Following his studies in Padua, Casanova would return to his family home on Calle de la Comedia in 1739,  aged 14, living here with his brother Francesco until the age of 18 (in 1743). 

I was placed in excellent lodgings with my brother Francesco, who had been enrolled to study theatrical architecture. My sister and younger brother lived with my grandmother in a house that belonged to her and in which she wanted to die, since her husband had died there. The house I lived in, large and very well-furnished, was the same in which I had lost my father, the rent for which my mother continued to pay.
— Casanova, The Story Of My Life (Volume I)

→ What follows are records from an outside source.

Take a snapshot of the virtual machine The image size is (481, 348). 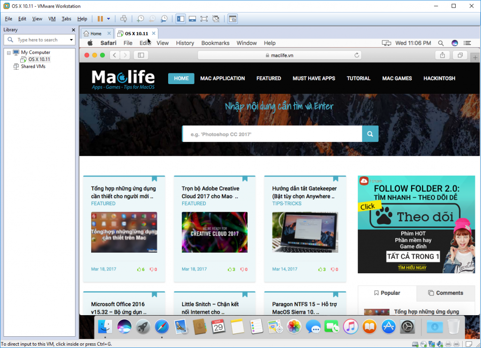pyautogui.click(x=141, y=19)
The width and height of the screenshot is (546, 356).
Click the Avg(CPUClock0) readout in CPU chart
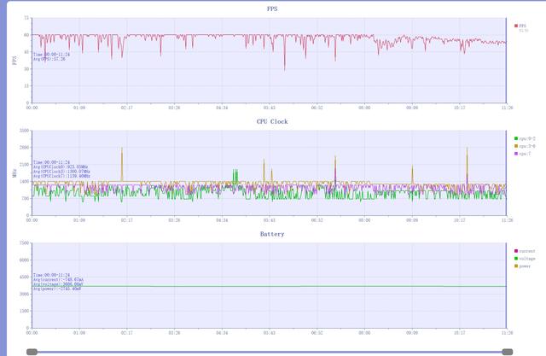(61, 166)
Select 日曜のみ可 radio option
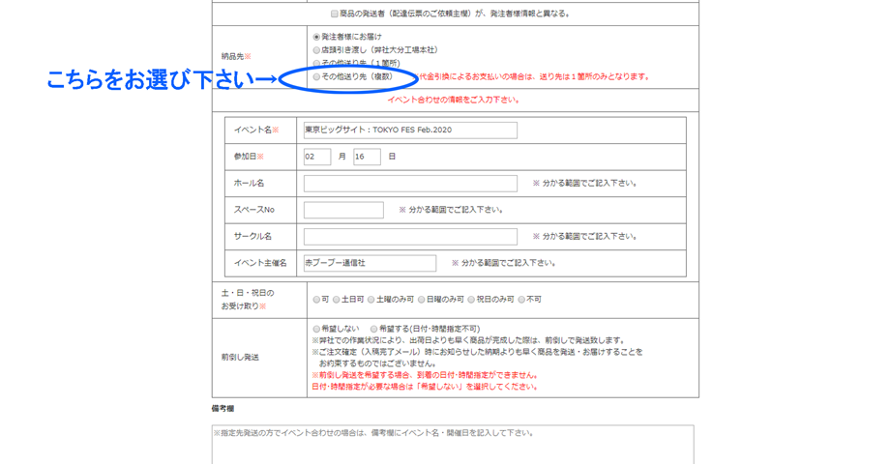The height and width of the screenshot is (464, 890). [x=422, y=300]
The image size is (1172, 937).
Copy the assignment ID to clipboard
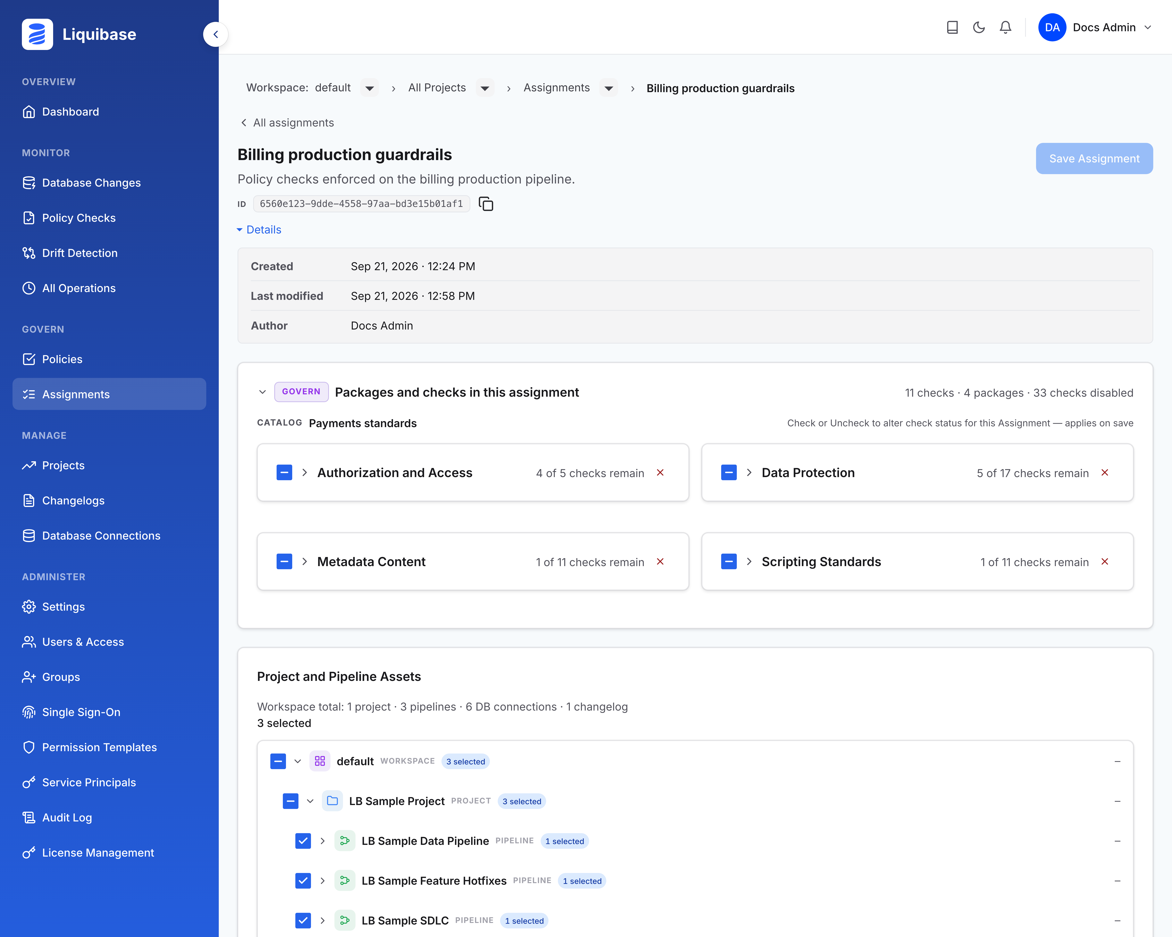click(485, 204)
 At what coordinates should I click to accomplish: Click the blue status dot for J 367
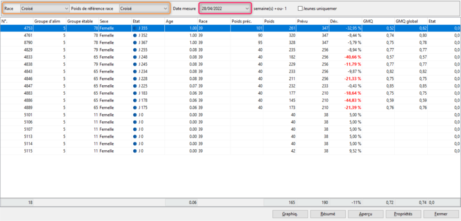[x=136, y=42]
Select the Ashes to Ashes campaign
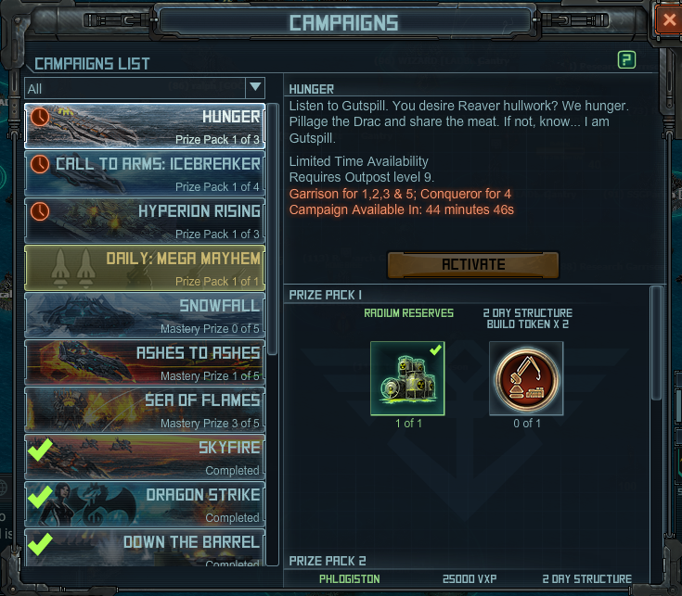 [145, 362]
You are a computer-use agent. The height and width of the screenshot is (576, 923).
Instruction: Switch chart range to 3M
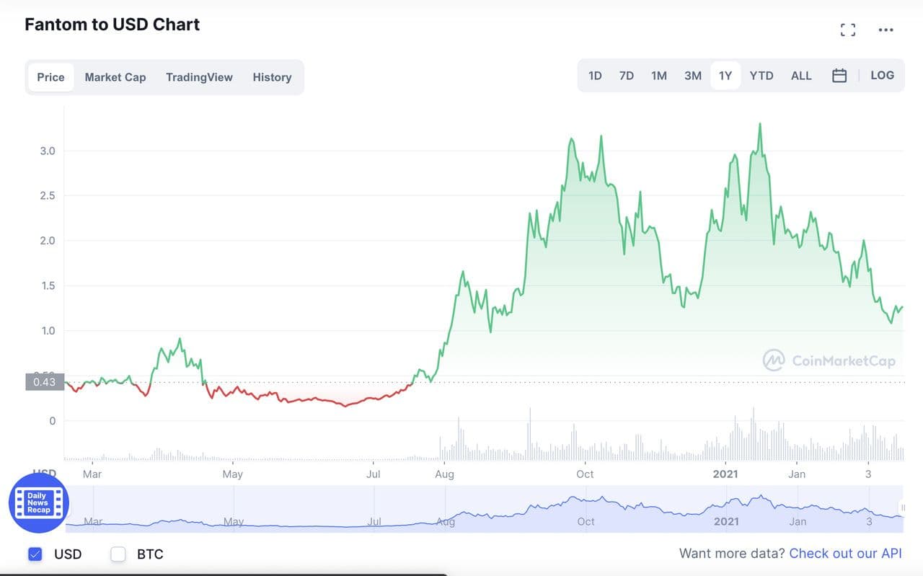pyautogui.click(x=693, y=76)
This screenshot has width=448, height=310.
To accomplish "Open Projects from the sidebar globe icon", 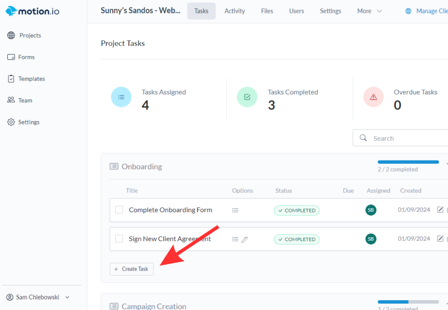I will coord(11,35).
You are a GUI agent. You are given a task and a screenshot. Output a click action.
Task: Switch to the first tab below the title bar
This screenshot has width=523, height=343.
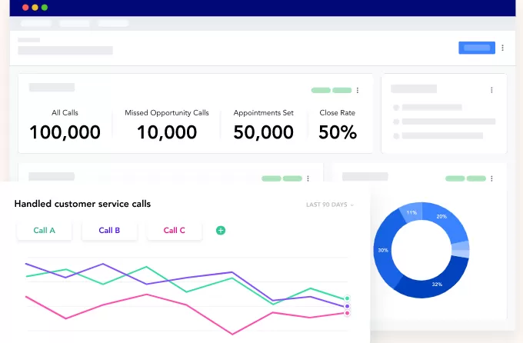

The house had a beautiful entrance and a large ballroom, in which a 17 year old Casanova would host a party in 1742 for the 19 year old Giulietta Preati, a beautiful famous opera singer and mistress to Marco Muazzo, a rich Venetian nobleman. It was at this party that the two would swap make-up and clothes in Casanova's third floor bedroom, for one round of dances.  She would hit him over the ear in disgust at his sexual advances as they got changed.  His womanising ways obviously not being perfected by this point.

Following his grandmother's death, and with his own mother now living an actor's life in Poland, Casanova was evicted from his childhood home when the Grimanis sold his family estate. Casanova managed to sell all the furniture and fittings, pocketing the profits for himself and selfishly disregarding his younger siblings, before being sent to the priesthood on the island of Murano in March 1743.